═════ DATA PROVIDED ═════

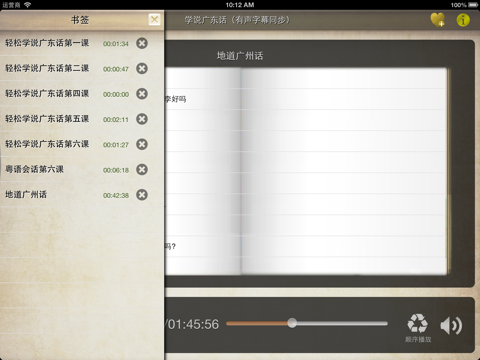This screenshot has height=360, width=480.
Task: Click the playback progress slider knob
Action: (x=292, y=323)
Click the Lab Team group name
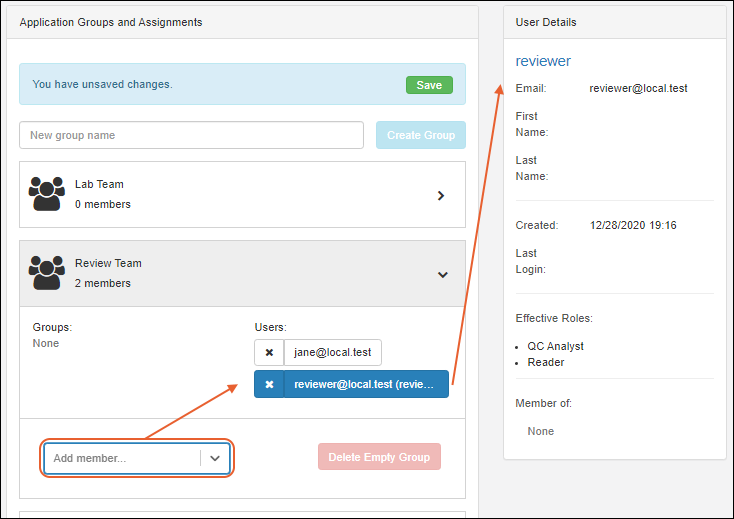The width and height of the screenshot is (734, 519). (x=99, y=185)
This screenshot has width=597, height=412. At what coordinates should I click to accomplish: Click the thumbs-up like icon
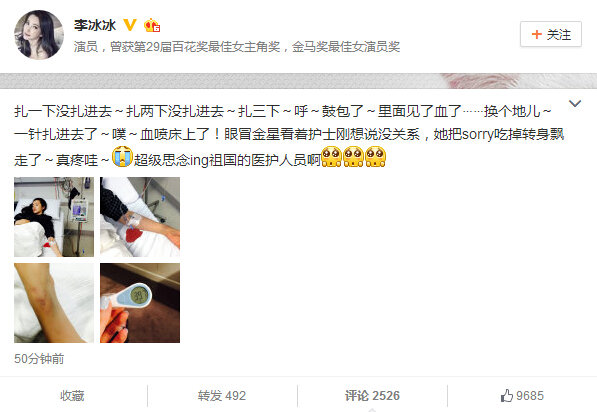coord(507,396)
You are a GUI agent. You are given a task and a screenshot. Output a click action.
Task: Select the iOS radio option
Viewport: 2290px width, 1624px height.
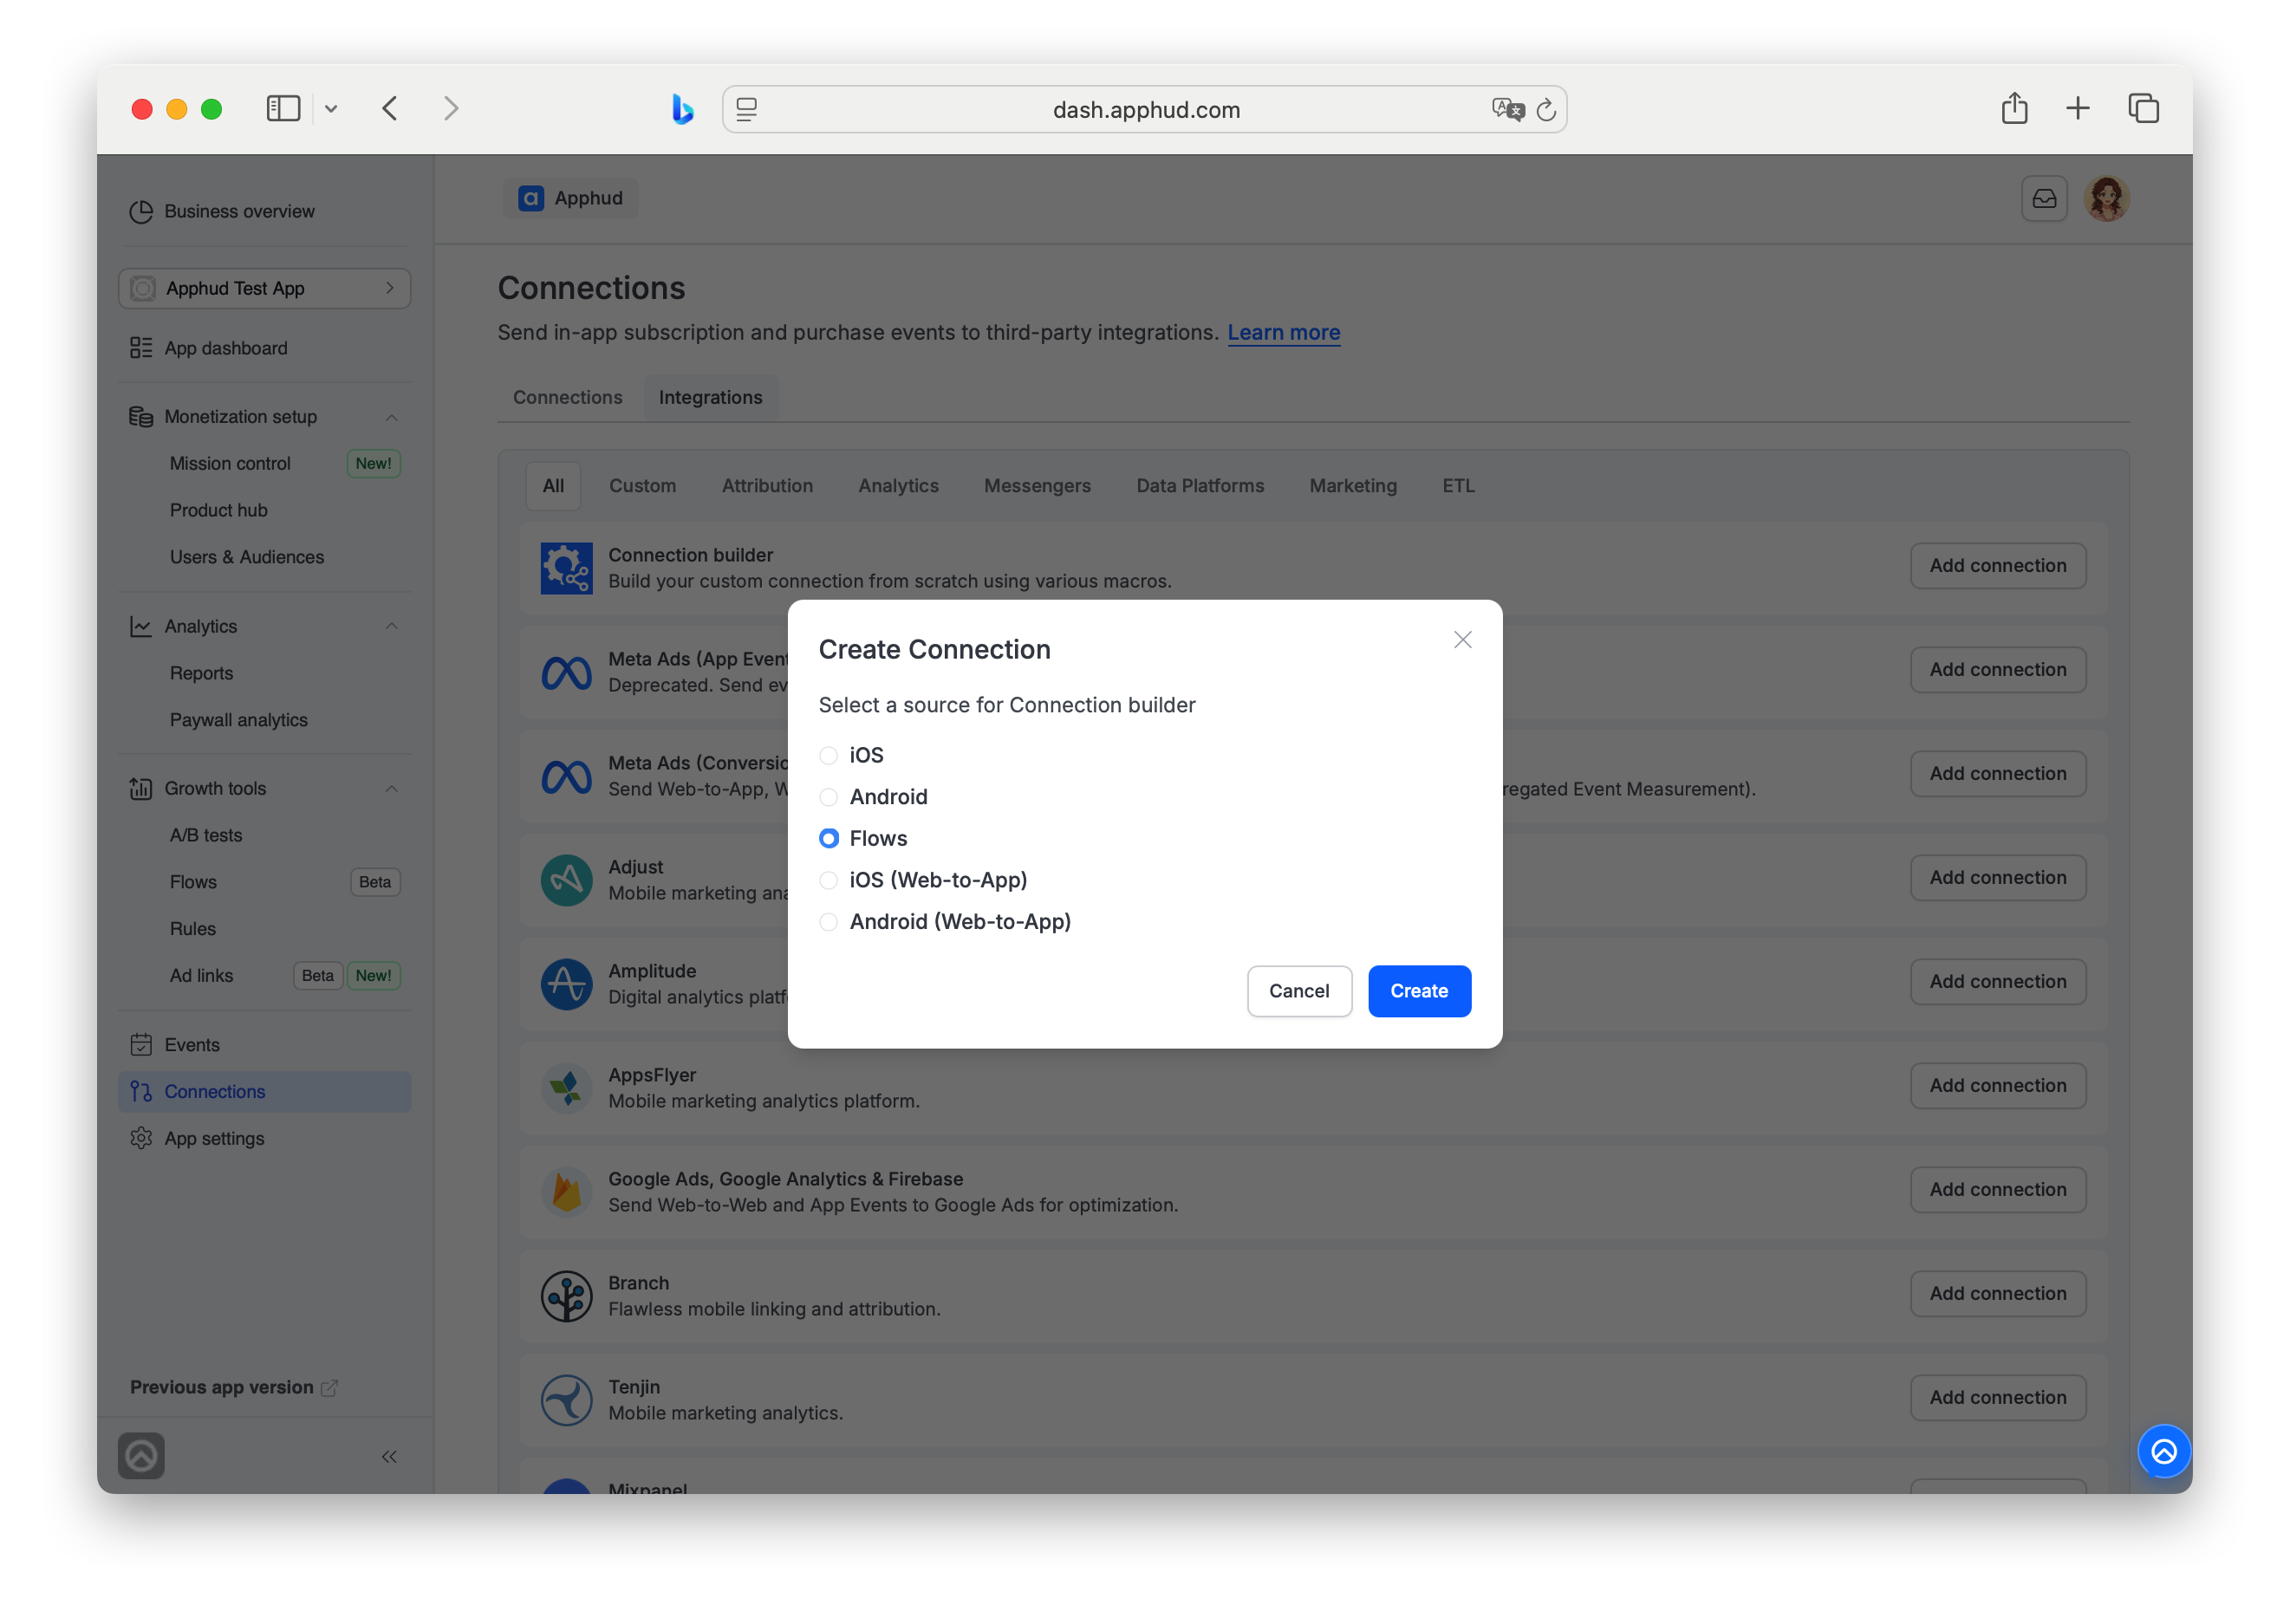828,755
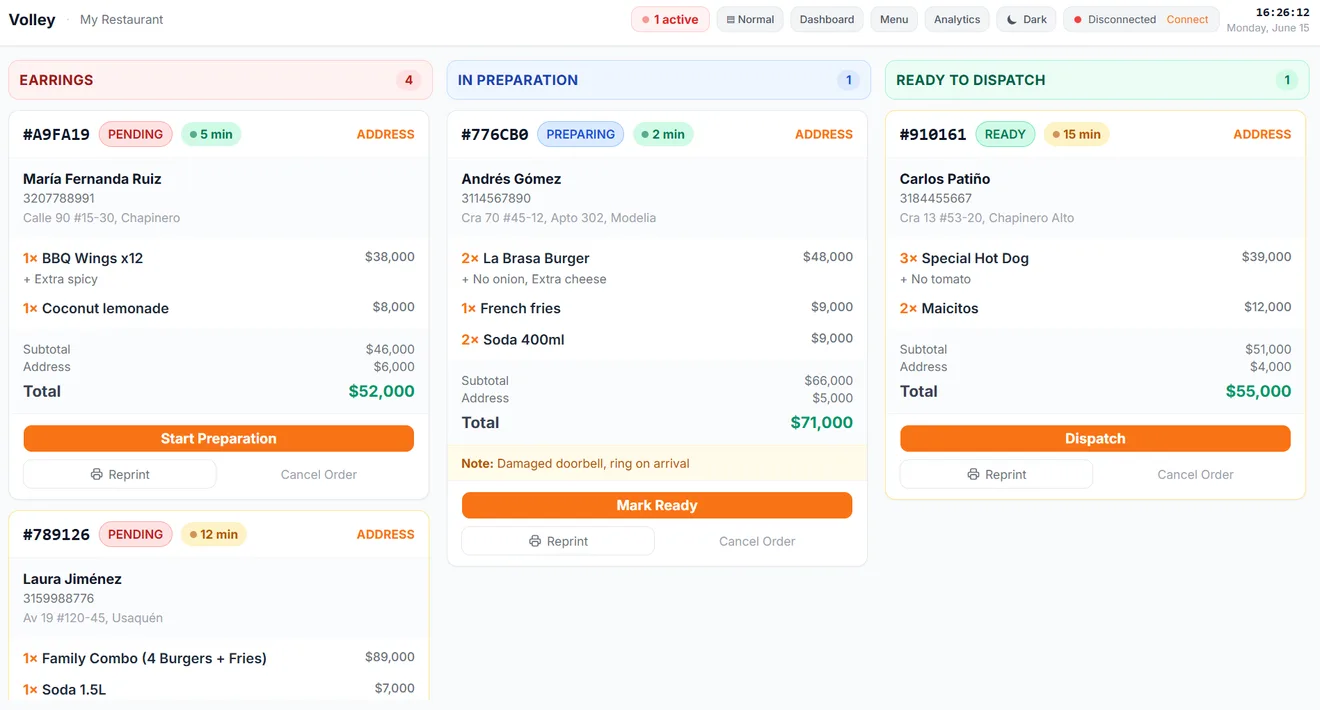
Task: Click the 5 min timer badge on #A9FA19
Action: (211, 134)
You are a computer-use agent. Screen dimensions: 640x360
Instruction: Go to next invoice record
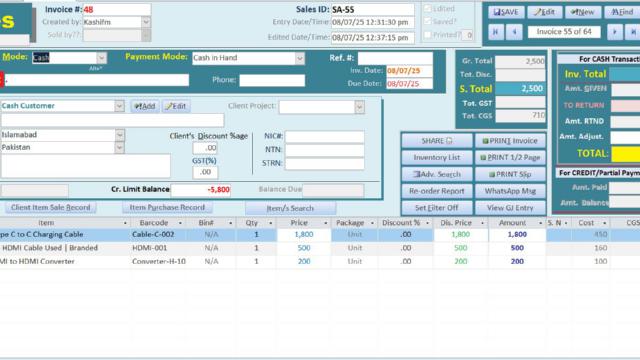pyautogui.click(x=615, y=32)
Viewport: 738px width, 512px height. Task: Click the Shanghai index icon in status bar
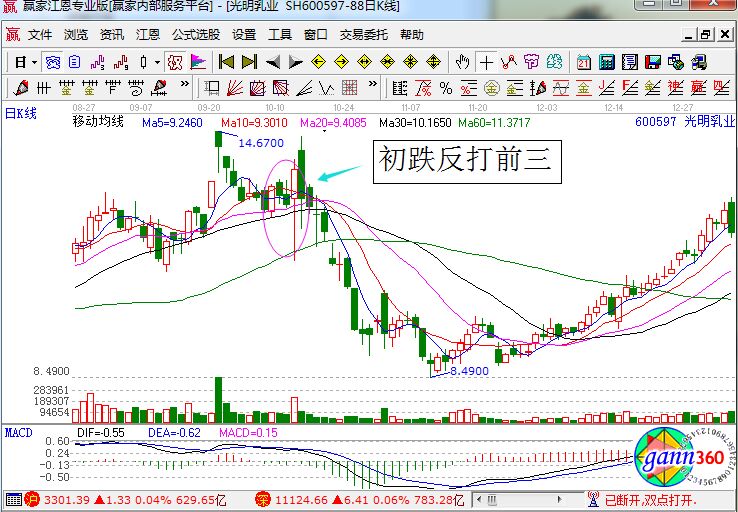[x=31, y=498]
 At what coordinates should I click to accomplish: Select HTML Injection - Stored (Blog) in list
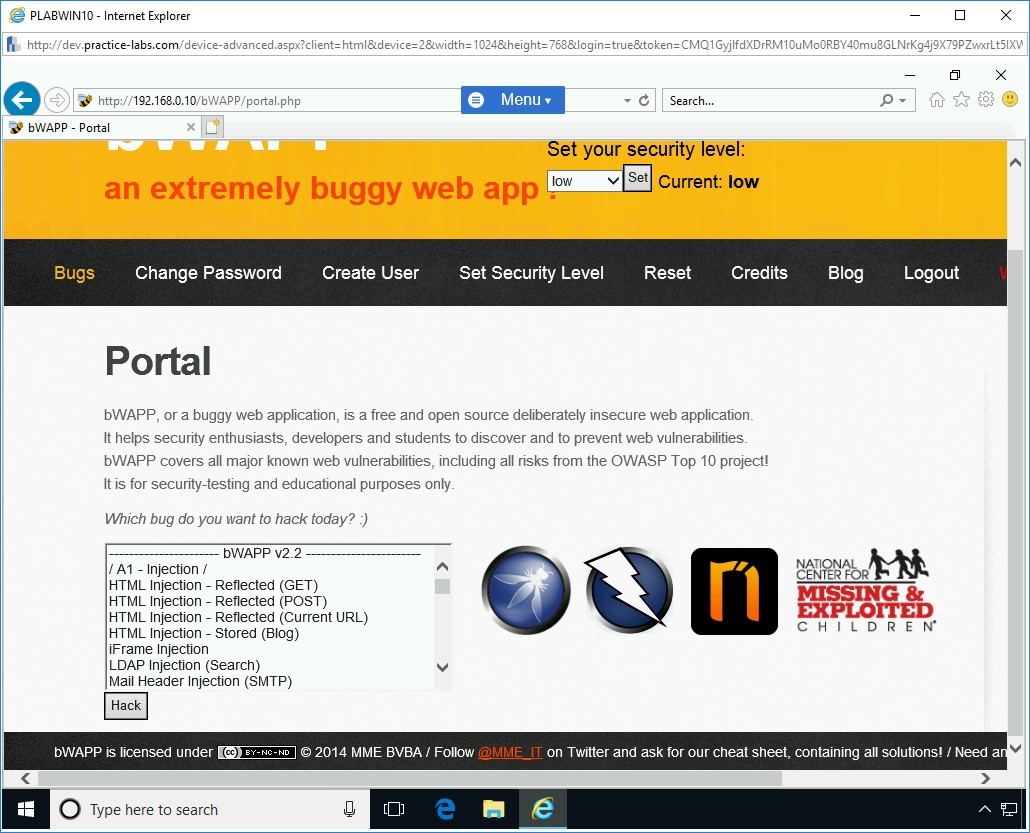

═════

* WHAT THE EXERCISE ASKS:
What must be output is the exact run of lines from the one holding "You are a computer-use" through the end of the entries above, both ends included, minus the pictures.

* EXERCISE ANSWER:
You are a computer-use agent. Screen dimensions: 640x360
Instruction: Go to next invoice record
pyautogui.click(x=615, y=32)
Viewport: 738px width, 512px height. Task: Click the Shanghai index icon in status bar
[x=31, y=498]
 At what coordinates should I click to accomplish: Select HTML Injection - Stored (Blog) in list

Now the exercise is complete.